With the first line as the start and the line containing "Image resolution: width=1344" as the end, write out every line of the records exactly.

[Collected data]
%%

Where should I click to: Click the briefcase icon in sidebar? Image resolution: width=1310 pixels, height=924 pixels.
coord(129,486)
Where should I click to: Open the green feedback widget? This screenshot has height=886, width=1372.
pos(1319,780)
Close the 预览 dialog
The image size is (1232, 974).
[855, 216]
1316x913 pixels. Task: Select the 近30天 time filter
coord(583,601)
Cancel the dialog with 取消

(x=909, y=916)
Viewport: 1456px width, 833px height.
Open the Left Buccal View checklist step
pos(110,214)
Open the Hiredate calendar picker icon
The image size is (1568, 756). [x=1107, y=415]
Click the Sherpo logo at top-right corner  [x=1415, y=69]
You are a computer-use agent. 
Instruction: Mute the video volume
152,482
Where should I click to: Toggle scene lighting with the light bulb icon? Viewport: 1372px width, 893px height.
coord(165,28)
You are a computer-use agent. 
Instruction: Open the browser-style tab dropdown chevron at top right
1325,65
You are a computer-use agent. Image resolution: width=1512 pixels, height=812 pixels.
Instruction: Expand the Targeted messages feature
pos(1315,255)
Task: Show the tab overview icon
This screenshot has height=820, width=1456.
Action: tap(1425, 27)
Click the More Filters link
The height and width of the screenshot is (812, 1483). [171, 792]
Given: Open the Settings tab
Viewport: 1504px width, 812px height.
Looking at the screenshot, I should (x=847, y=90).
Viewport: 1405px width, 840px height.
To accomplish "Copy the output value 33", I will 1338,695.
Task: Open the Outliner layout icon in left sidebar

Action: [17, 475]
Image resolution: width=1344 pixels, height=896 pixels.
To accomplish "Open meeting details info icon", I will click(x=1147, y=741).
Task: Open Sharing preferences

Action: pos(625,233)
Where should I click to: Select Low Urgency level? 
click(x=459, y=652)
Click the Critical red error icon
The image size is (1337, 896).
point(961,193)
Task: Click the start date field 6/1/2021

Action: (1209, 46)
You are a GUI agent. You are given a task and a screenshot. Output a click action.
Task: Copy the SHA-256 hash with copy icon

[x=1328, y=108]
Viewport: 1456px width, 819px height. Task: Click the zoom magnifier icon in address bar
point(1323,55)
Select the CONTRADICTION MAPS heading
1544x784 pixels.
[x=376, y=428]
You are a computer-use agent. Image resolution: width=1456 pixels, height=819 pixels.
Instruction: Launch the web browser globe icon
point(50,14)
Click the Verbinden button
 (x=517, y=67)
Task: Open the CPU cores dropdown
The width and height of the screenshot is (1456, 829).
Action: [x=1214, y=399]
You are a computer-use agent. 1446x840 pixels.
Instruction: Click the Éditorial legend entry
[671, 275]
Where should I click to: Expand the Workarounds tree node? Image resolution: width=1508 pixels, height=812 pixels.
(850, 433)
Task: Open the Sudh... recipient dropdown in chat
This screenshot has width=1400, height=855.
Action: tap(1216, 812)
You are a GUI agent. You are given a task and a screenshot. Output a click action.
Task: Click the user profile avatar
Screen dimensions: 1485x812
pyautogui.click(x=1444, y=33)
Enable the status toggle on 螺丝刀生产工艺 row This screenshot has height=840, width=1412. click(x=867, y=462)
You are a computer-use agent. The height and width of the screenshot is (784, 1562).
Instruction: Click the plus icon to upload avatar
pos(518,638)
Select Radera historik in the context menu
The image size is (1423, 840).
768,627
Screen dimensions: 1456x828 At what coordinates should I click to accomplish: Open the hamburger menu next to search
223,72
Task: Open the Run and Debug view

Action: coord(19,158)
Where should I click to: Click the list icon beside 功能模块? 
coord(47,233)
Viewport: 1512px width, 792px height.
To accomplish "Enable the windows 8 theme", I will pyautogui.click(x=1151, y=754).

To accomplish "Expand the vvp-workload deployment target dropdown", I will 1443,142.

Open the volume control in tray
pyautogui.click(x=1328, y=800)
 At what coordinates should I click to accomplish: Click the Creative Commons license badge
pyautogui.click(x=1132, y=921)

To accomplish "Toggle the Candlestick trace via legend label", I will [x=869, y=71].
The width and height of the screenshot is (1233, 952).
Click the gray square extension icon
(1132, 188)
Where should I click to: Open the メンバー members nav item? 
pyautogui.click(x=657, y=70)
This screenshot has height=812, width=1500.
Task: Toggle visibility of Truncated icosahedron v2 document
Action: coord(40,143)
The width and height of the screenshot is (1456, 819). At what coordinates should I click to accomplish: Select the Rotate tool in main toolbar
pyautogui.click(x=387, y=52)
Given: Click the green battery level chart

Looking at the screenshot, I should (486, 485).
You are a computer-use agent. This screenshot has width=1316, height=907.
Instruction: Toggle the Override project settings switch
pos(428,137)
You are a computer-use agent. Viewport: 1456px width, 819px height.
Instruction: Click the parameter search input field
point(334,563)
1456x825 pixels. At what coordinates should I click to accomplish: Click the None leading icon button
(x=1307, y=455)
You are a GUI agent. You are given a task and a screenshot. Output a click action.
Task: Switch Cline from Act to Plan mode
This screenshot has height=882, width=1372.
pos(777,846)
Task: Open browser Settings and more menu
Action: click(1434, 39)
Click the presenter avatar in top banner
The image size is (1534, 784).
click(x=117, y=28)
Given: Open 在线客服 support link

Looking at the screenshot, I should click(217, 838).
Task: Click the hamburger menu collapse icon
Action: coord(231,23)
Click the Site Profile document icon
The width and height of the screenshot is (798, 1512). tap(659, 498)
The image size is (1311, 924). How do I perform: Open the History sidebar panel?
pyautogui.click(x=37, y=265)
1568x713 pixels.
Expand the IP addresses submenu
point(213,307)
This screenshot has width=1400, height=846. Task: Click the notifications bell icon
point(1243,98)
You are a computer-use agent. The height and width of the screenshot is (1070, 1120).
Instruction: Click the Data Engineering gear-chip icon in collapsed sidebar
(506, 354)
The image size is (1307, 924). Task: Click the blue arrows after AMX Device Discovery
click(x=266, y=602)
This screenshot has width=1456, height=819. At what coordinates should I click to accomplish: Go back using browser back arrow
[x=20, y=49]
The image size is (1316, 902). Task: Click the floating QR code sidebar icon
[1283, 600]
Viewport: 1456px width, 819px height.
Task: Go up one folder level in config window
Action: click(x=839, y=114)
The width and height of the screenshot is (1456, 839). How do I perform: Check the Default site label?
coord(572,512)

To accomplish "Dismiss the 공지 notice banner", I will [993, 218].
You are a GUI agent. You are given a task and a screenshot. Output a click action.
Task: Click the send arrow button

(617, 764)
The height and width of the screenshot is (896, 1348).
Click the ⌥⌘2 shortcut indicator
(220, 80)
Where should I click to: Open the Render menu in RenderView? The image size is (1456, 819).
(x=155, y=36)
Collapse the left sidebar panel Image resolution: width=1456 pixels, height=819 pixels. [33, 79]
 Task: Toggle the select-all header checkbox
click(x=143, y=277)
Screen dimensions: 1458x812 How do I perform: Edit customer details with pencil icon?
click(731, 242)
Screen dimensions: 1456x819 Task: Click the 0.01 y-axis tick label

%%

**Worked solution**
Where should I click to: Click the briefcase icon in sidebar? Image resolution: width=1310 pixels, height=924 pixels.
coord(129,486)
Where should I click to: Open the green feedback widget? This screenshot has height=886, width=1372.
pos(1319,780)
Close the 预览 dialog
The image size is (1232, 974).
[855, 216]
1316x913 pixels. Task: Select the 近30天 time filter
coord(583,601)
Cancel the dialog with 取消

(x=909, y=916)
Viewport: 1456px width, 833px height.
Open the Left Buccal View checklist step
pos(110,214)
Open the Hiredate calendar picker icon
The image size is (1568, 756). [x=1107, y=415]
Click the Sherpo logo at top-right corner  [x=1415, y=69]
You are a computer-use agent. 
Instruction: Mute the video volume
152,482
Where should I click to: Toggle scene lighting with the light bulb icon? Viewport: 1372px width, 893px height.
coord(165,28)
You are a computer-use agent. 
Instruction: Open the browser-style tab dropdown chevron at top right
1325,65
You are a computer-use agent. Image resolution: width=1512 pixels, height=812 pixels.
Instruction: Expand the Targeted messages feature
pos(1315,255)
Task: Show the tab overview icon
This screenshot has height=820, width=1456.
Action: tap(1425, 27)
Click the More Filters link
The height and width of the screenshot is (812, 1483). [171, 792]
Given: Open the Settings tab
Viewport: 1504px width, 812px height.
Looking at the screenshot, I should (x=847, y=90).
Viewport: 1405px width, 840px height.
To accomplish "Copy the output value 33", I will 1338,695.
Task: Open the Outliner layout icon in left sidebar

Action: [17, 475]
Image resolution: width=1344 pixels, height=896 pixels.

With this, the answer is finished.